ICER Issues Final Report and Policy Recommendations Regarding Additive Treatments for Cardiovascular Disease

— Independent appraisal committee votes that rivaroxaban and icosapent ethyl improve patient health at prices that achieve good long-term value for money, but the large potential short-term budget impact associated with treating even a small percentage of eligible US patients leads ICER to issue an Access and Affordability Alert —

BOSTON, October 17, 2019 – The Institute for Clinical and Economic Review (ICER) today released a Final Evidence Report and Report-at-a-Glance assessing the comparative clinical effectiveness and long-term value for money of rivaroxaban (Xarelto®, Janssen Pharmaceuticals), and icosapent ethyl (Vascepa®, Amarin Pharma). ICER’s report on these additive treatments for cardiovascular disease (CVD) was reviewed at the September 2019 public meeting of the Midwest Comparative Effectiveness Public Advisory Council (Midwest CEPAC), one of ICER’s three independent evidence appraisal committees.

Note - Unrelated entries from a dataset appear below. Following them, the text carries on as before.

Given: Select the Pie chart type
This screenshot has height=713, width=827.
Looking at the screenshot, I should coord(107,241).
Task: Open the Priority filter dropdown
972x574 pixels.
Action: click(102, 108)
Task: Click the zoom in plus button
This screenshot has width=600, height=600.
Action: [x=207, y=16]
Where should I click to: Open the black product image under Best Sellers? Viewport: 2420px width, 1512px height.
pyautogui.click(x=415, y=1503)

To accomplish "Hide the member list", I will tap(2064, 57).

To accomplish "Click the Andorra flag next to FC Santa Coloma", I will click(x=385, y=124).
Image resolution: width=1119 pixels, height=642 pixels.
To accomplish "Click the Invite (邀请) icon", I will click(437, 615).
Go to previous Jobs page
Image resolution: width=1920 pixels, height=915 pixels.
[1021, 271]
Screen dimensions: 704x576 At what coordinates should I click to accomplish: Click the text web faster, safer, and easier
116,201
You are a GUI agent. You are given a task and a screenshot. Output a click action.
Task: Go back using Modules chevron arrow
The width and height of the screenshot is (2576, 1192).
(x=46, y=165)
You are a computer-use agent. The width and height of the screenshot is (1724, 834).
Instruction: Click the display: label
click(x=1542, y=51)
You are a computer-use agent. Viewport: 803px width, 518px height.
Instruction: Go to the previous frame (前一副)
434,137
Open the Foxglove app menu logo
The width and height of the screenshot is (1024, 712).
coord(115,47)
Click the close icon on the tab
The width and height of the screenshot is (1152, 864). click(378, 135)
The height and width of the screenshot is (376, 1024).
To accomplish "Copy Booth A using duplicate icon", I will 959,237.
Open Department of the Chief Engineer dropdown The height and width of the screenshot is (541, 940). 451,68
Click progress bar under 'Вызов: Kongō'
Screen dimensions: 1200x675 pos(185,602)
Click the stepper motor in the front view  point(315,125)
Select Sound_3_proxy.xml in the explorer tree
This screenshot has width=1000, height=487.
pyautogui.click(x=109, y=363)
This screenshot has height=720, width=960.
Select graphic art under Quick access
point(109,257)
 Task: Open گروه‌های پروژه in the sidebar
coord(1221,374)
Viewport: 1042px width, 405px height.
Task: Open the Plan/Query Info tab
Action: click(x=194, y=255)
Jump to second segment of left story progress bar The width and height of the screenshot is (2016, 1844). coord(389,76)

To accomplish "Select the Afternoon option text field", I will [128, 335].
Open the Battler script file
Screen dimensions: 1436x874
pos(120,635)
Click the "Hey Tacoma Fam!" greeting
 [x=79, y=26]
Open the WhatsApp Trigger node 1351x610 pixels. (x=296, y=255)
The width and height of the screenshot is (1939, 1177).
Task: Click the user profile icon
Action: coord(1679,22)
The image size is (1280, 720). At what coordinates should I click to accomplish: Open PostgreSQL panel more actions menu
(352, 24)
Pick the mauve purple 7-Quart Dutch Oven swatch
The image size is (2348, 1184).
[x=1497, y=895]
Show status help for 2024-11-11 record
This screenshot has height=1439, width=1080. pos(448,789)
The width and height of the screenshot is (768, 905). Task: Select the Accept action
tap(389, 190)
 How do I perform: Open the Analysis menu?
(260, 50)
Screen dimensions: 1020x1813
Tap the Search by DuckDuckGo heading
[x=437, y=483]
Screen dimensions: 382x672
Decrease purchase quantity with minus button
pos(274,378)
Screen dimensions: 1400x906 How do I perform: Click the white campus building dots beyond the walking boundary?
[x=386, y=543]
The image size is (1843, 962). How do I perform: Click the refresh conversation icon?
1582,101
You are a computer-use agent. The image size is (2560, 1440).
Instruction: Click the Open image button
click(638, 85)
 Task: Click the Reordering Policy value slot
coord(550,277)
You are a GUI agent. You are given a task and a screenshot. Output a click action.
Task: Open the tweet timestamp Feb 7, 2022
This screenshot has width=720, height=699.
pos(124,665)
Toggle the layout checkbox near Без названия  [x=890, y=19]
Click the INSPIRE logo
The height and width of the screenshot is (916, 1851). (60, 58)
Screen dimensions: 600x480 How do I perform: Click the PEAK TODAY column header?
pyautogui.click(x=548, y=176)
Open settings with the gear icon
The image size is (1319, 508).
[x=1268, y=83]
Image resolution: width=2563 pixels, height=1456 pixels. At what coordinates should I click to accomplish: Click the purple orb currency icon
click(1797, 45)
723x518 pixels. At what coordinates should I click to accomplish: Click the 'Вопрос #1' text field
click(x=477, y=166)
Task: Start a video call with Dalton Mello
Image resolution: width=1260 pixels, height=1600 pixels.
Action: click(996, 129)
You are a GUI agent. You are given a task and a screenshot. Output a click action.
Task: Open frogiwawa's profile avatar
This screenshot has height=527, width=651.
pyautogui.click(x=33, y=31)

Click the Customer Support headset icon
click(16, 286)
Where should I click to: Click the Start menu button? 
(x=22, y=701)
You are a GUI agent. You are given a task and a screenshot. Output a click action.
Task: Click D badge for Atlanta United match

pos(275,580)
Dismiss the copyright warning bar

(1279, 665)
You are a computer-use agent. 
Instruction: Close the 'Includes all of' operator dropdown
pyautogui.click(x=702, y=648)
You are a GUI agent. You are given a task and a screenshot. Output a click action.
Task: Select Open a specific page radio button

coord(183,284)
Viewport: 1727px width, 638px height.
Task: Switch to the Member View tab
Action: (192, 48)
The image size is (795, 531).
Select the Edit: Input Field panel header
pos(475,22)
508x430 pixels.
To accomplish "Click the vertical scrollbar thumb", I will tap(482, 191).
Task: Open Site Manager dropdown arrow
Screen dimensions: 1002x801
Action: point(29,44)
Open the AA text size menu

“While aspirin and statins have become cornerstone therapies for treating cardiovascular disease, treatments like rivaroxaban and icosapent ethyl appear to provide additional benefits for certain patients who have an elevated risk of major cardiovascular events,” said David Rind, MD, ICER’s Chief Medical Officer. “Input from clinical experts confirmed that the ideal target population for treatment is very large, and therefore, despite being priced in a cost-effective manner, these additive treatments could pose a short-term budgetary challenge for the health system depending on how real-world uptake evolves. In these situations, it is critical for all stakeholders to work together to ensure that pricing and coverage arrangements don’t create barriers to these beneficial therapies, while balancing the need to deliver quality health care for all patients.”

During the meeting, a majority of CEPAC members voted that the evidence suggests that rivaroxaban plus aspirin provides a net health benefit superior to what aspirin alone provides. Likewise, a majority found that the net health benefit from icosapent ethyl added to optimal medical management (including statin therapy) is superior to that provided by optimal medical management alone.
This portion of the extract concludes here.